AUFGABE. Schreiben Sie den folgenden Auszug über neue russische Gegenwartsliteratur vollständig und unverändert ab.

AUSZUG.
++++++++

Jahresausgabe 1999: Service

Neue russische Gegenwartsliteratur

von Anna Ananieva

 

Schlange, Fluß und fremdes Terrain - Erkundung einer literarischen Landschaft

"Zeichen & Wunder" Vierteljahresschrift für Kultur
Frankfurt am Main - Mainz - Wiesbaden
Themenheft: Neue russische Literatur in Erstübersetzungen
10. Jg./ Nr. 35 März 1999. 78 S., 8,- DM

Da wir mit der Präsentation der aktuellen Ausgabe der Kulturzeitschrift "Zeichen und Wunder" einen mutigen aber unbeirrten Schritt auf das Gebiet des russisch-deutschen Literaturverhältnisses tun, möchte ich Ihnen zum Einstieg eine kleine Skandalgeschichte erzählen, die auf besonders drastische Weise deutlich macht, wie brüchig und tückisch das Eis ist, auf dem sich der Literaturtransfer zwischen diesen beiden Länder abspielt.
Da haben sich im vergangenen Jahr eine deutsche Autorin und ein russischer Autor zusammengesetzt und beschlossen, einen gemeinsamen Roman zu schreiben.

++++++++

AUSGANGSDATEN.
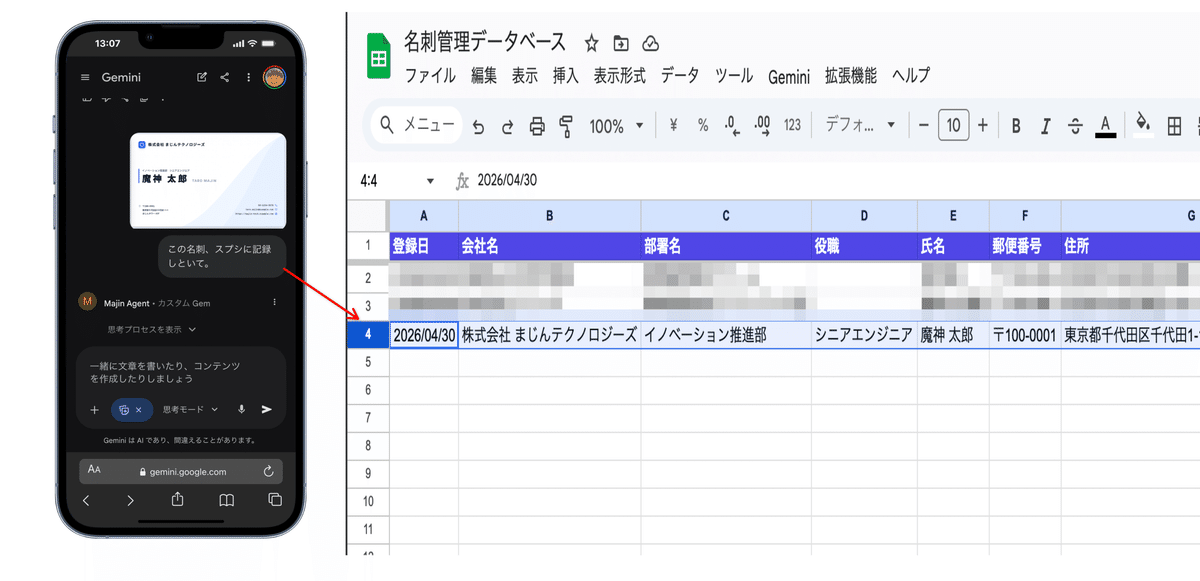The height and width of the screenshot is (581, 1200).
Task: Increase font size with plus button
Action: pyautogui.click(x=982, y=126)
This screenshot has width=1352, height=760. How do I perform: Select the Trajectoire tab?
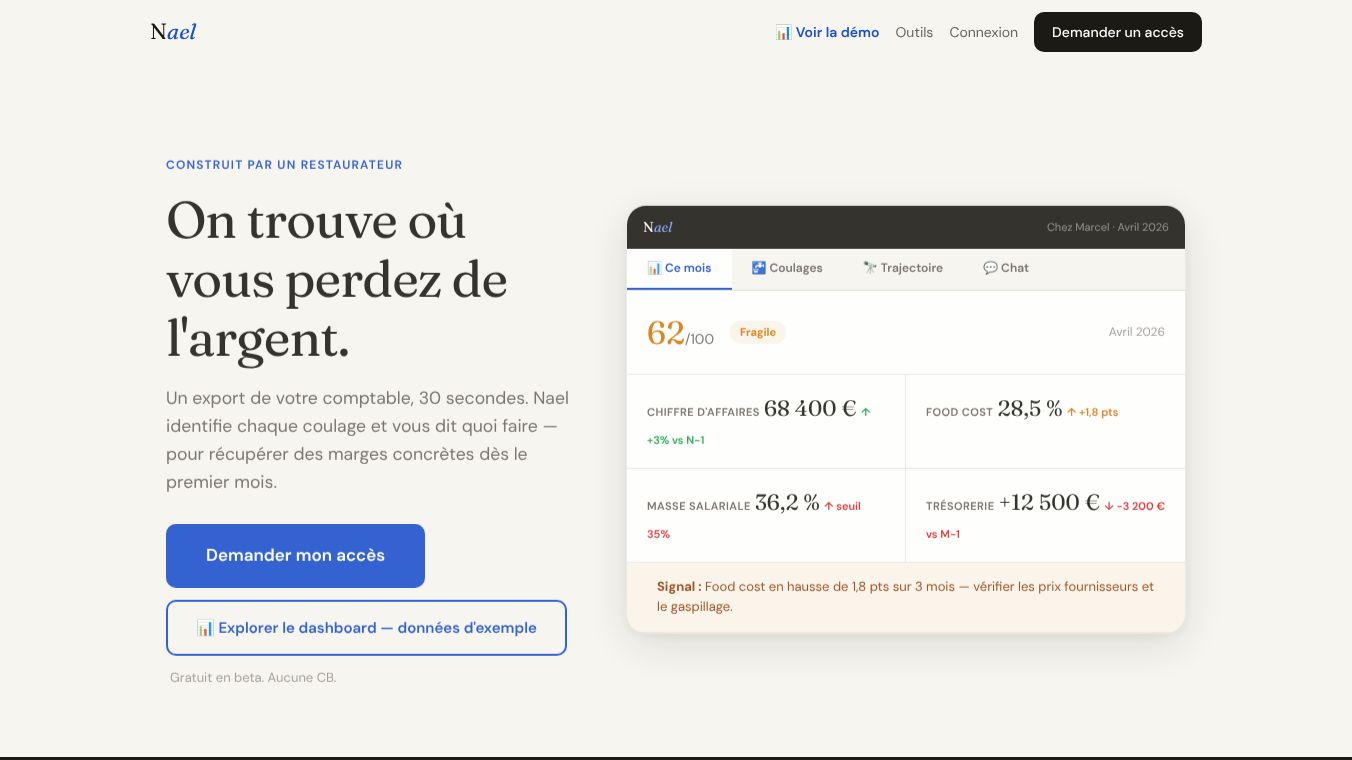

++++++++

LÖSUNG.
Jahresausgabe 1999: Service

Neue russische Gegenwartsliteratur

von Anna Ananieva

 

Schlange, Fluß und fremdes Terrain - Erkundung einer literarischen Landschaft

"Zeichen & Wunder" Vierteljahresschrift für Kultur
Frankfurt am Main - Mainz - Wiesbaden
Themenheft: Neue russische Literatur in Erstübersetzungen
10. Jg./ Nr. 35 März 1999. 78 S., 8,- DM

Da wir mit der Präsentation der aktuellen Ausgabe der Kulturzeitschrift "Zeichen und Wunder" einen mutigen aber unbeirrten Schritt auf das Gebiet des russisch-deutschen Literaturverhältnisses tun, möchte ich Ihnen zum Einstieg eine kleine Skandalgeschichte erzählen, die auf besonders drastische Weise deutlich macht, wie brüchig und tückisch das Eis ist, auf dem sich der Literaturtransfer zwischen diesen beiden Länder abspielt.
Da haben sich im vergangenen Jahr eine deutsche Autorin und ein russischer Autor zusammengesetzt und beschlossen, einen gemeinsamen Roman zu schreiben.